• [WHAT YOU NEED TO DO]: Transcribe the following records in full, exactly as shown.

=-=-=-=-=

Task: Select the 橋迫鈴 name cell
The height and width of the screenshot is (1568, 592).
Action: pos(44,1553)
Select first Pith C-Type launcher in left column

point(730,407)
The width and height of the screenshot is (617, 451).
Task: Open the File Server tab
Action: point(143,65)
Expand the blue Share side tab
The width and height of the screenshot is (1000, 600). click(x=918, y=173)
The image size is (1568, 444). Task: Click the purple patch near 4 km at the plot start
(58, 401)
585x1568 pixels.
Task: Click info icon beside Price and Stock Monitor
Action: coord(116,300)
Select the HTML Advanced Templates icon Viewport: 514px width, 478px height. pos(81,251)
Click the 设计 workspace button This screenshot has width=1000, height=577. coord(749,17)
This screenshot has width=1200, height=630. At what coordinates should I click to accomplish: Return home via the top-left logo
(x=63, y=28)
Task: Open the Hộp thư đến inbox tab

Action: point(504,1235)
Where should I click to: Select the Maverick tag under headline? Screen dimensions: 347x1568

=-=-=-=-=

• [SOLUTION]:
Task: Select the 橋迫鈴 name cell
The height and width of the screenshot is (1568, 592).
Action: pos(44,1553)
Select first Pith C-Type launcher in left column

point(730,407)
The width and height of the screenshot is (617, 451).
Task: Open the File Server tab
Action: point(143,65)
Expand the blue Share side tab
The width and height of the screenshot is (1000, 600). click(x=918, y=173)
The image size is (1568, 444). Task: Click the purple patch near 4 km at the plot start
(58, 401)
585x1568 pixels.
Task: Click info icon beside Price and Stock Monitor
Action: coord(116,300)
Select the HTML Advanced Templates icon Viewport: 514px width, 478px height. pos(81,251)
Click the 设计 workspace button This screenshot has width=1000, height=577. coord(749,17)
This screenshot has width=1200, height=630. At what coordinates should I click to accomplish: Return home via the top-left logo
(x=63, y=28)
Task: Open the Hộp thư đến inbox tab

Action: point(504,1235)
Where should I click to: Select the Maverick tag under headline? Screen dimensions: 347x1568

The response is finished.